— Start Provided text —
I have a brief idea about the closed container with holes.... but it would be great if someone has any pic of it..... hope I am not asking for too much.


----------



## Chilangz (Apr 3, 2008)

I believe the closed waterer looks something similar....


----------



## maniac (Sep 27, 2009)

I've found that a large plastic Kraft peanut butter jar makes a good waterer, The large lid makes it super easy to get your hand in for cleaning.


----------



## Gnuretiree (May 29, 2009)

I have cut holes in two opposite sides of Gallon milk containers and it has been very effective. They look very similar to the waterers shown by Chilangz two post above.

Hugh


----------



## Chilangz (Apr 3, 2008)

thanks guys,

I will also prepare one in a similar fashion.....

Thanks for the support and info...


----------



## YaSin11 (Jul 23, 2009)

Chilangz
Hey there  Sorry I dont know much about ACV, but I know 1 member that has always recommended it and knows alot. His name is 'Plamenh'. You might want to PM him your ACV question. Good luck, Peace  YaSin.


----------



## Chilangz (Apr 3, 2008)

Thanks Warren,

I would do that


----------



## Jay3 (May 4, 2008)

It's easy. Just change the waterers. They shouldn't be so opened that they can splash it around anyway, and it's so easy to do. Seems that it would make things easier for you as well.


----------
— End Provided text —
Instructions >>
(1) From the waterer thread, transcribe the passage that begins at the words "I believe the" and ends after the words "in for cleaning.".
(2) Answer these questions from the waterer thread.
(a) According to maniac, what kind of jar makes a good waterer?
(b) On which sides of gallon milk containers did Gnuretiree cut holes?
(c) What member does YaSin11 say has always recommended ACV?
— Start Dataset extract —
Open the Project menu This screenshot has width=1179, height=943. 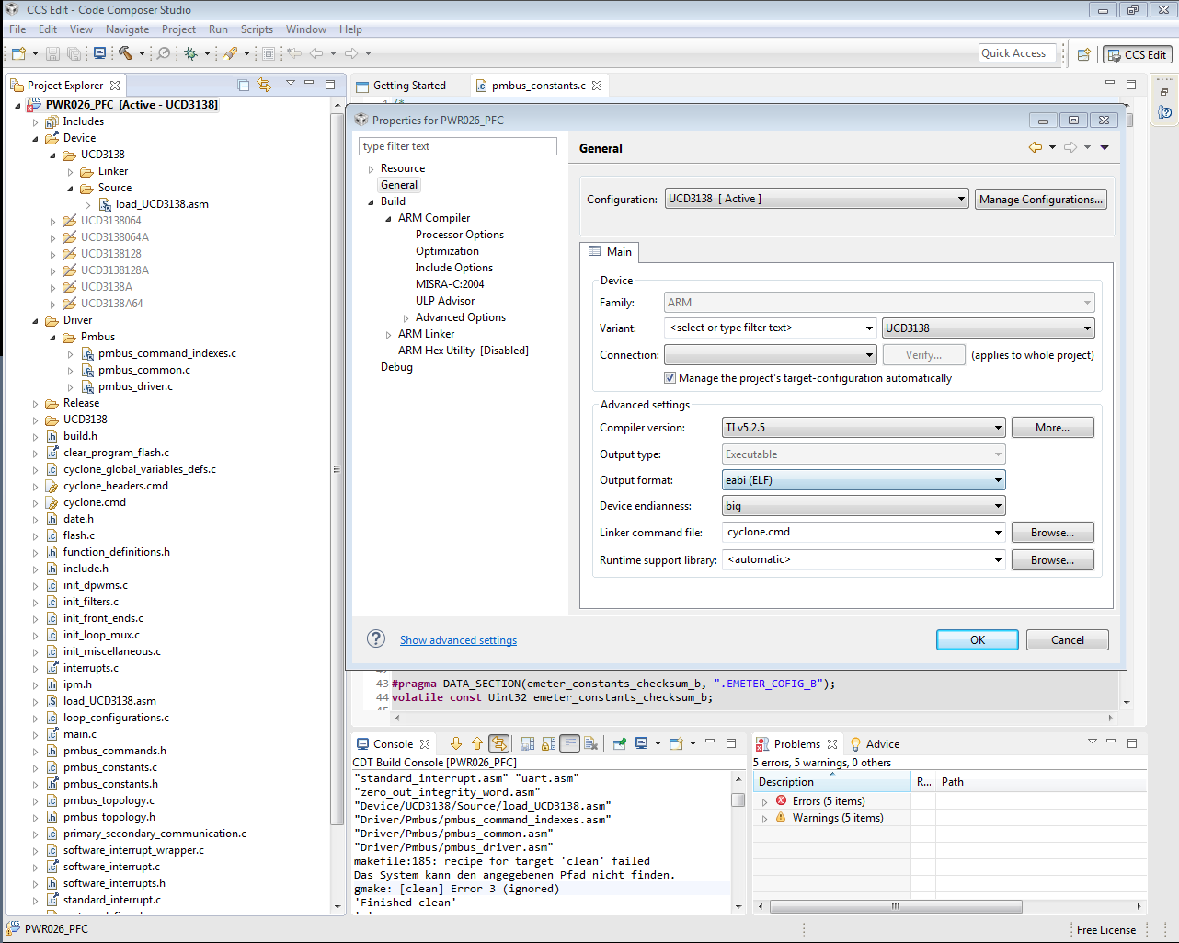click(x=178, y=29)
— End Dataset extract —
The answers >>
(1)
I believe the closed waterer looks something similar....


----------



## maniac (Sep 27, 2009)

I've found that a large plastic Kraft peanut butter jar makes a good waterer, The large lid makes it super easy to get your hand in for cleaning.

(2)
(a) A large plastic Kraft peanut butter jar.
(b) Two opposite sides.
(c) Plamenh.